После поимки его упрятали в колонию для малолетних преступников. А там жизнь оказалась ничуть не слаще чем в приюте. Приходилось терпеть издевательства старших и более сильных мальчишек, вдобавок охранники постоянно устраивали, как они это называли, "учения", сопровождающиеся ударами дубинок и других не менее педагогических орудий. А сбежать он уже не мог, детская тюрьма хорошо охранялась. И Колчану пришлось выживать так, как он умел. Он снова собрал вокруг себя изгоев и слабаков, и поднял восстание против тех, кто был сильнее; хорошо, что таковых оказалось единицы. Без крови не обошлось, и восстание пришлось подавлять надзирателям. Зачинщика поймали и решили перевести в другую колонию, а там о его подвигах уже были наслышаны. К удивлению Колчана, в новой колонии к нему отнеслись с уважением, и он занял достойное место в тюремной иерархии.

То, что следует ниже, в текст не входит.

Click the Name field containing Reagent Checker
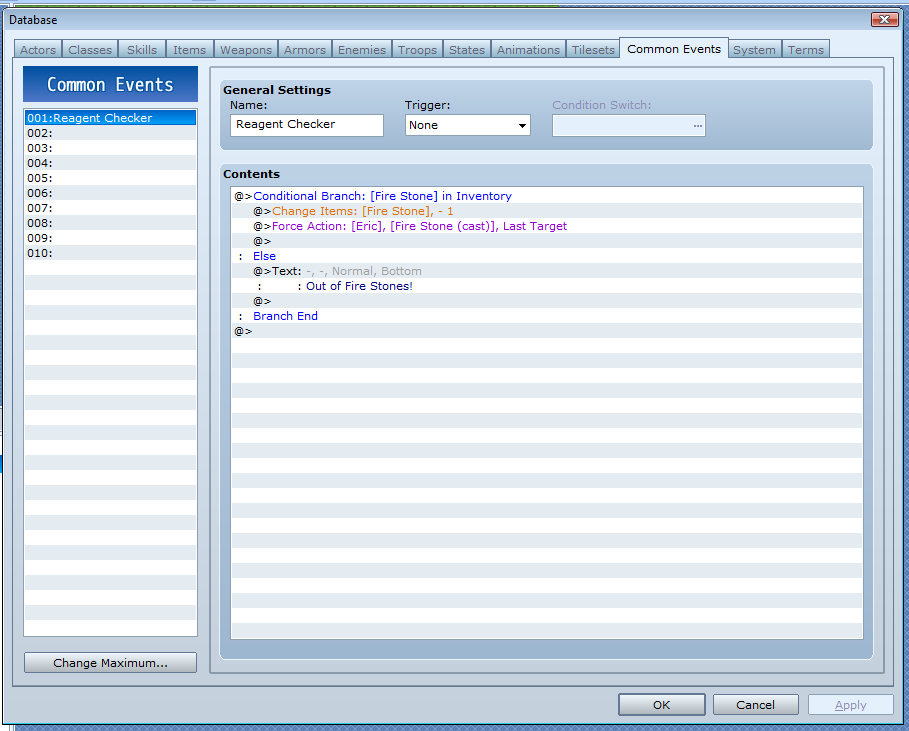This screenshot has height=731, width=909. (x=307, y=125)
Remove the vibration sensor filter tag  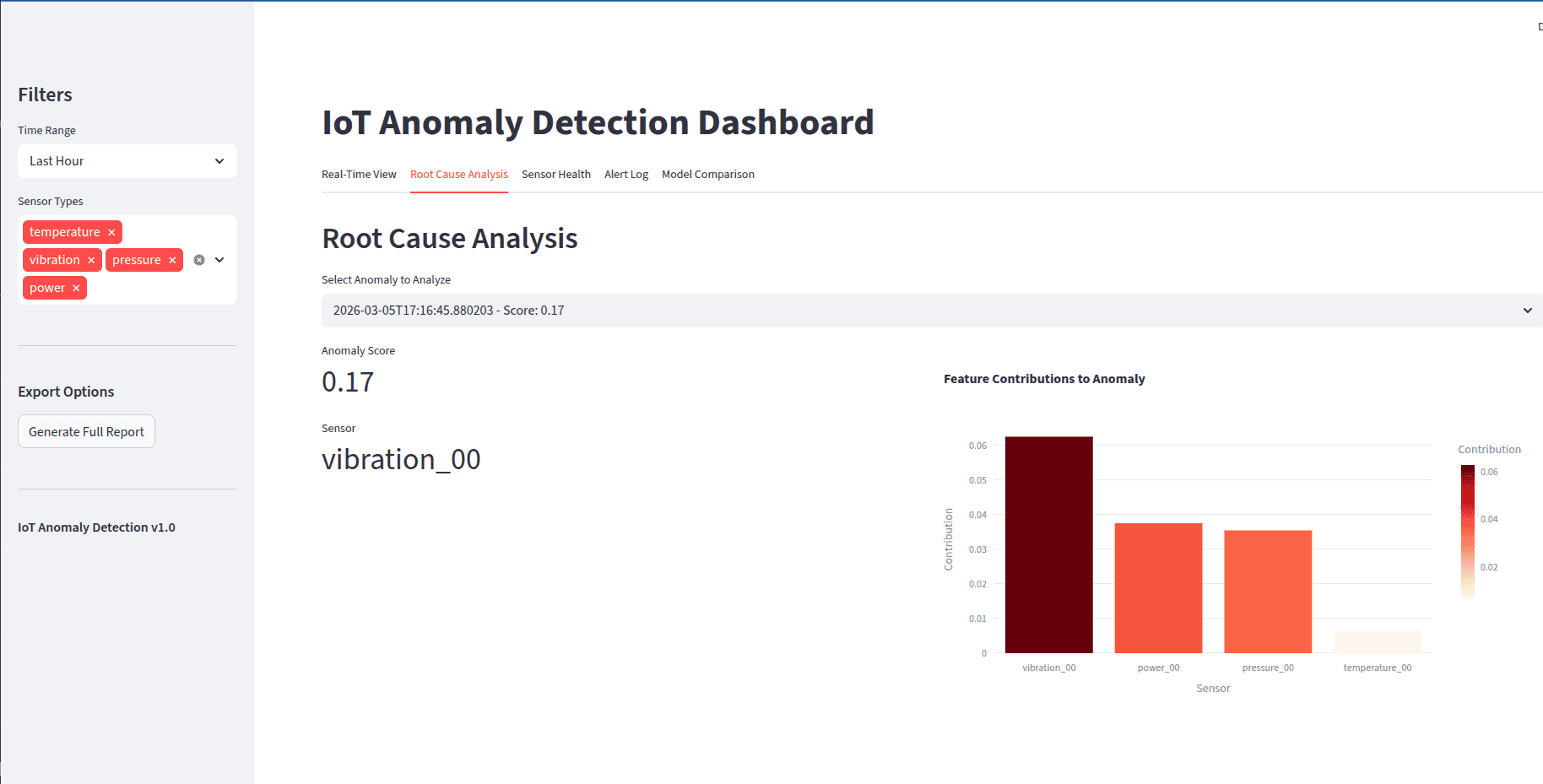(91, 260)
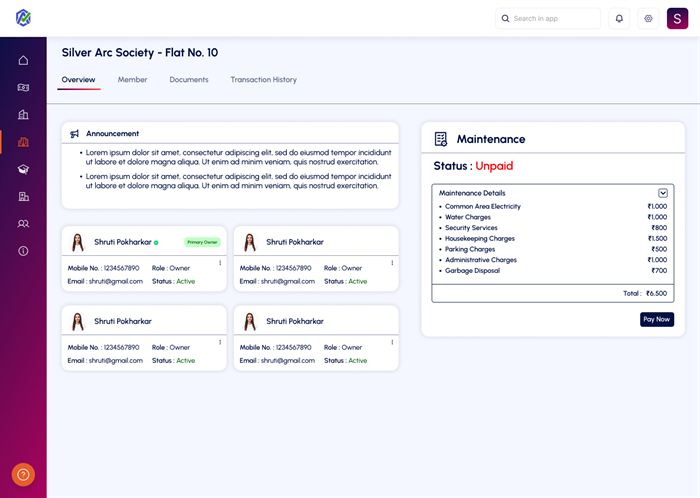Select the highlighted orange sidebar icon
The height and width of the screenshot is (498, 700).
point(23,142)
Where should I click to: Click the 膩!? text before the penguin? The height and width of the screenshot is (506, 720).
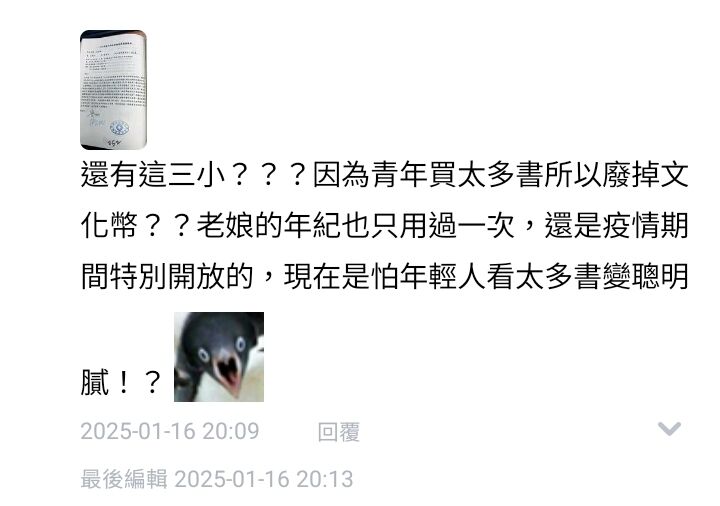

Так на не долгое время в жизни Колчана наступил период спокойствия. Его никто не трогал, и к нему относились с уважением. Но тюремные стены все равно давили, он жаждал свободы, хотел видеть небо над головой и дышать свежим воздухом, хотел делать то, что ему нравится, и не хотел следовать правилам! В минуты отчаяния ему почему-то вспоминались строки из той книги, которую мать читала е в детстве. И тогда он стискивал старый оловянный крестик и думал о матери и о свободе. И неудивительно, что после таких мыслей мать приходила к нему во сне, она ничего не говорила, а лишь с укором смотрела на сына, и почему-то ему становилось стыдно, и он всякий раз опускал голову.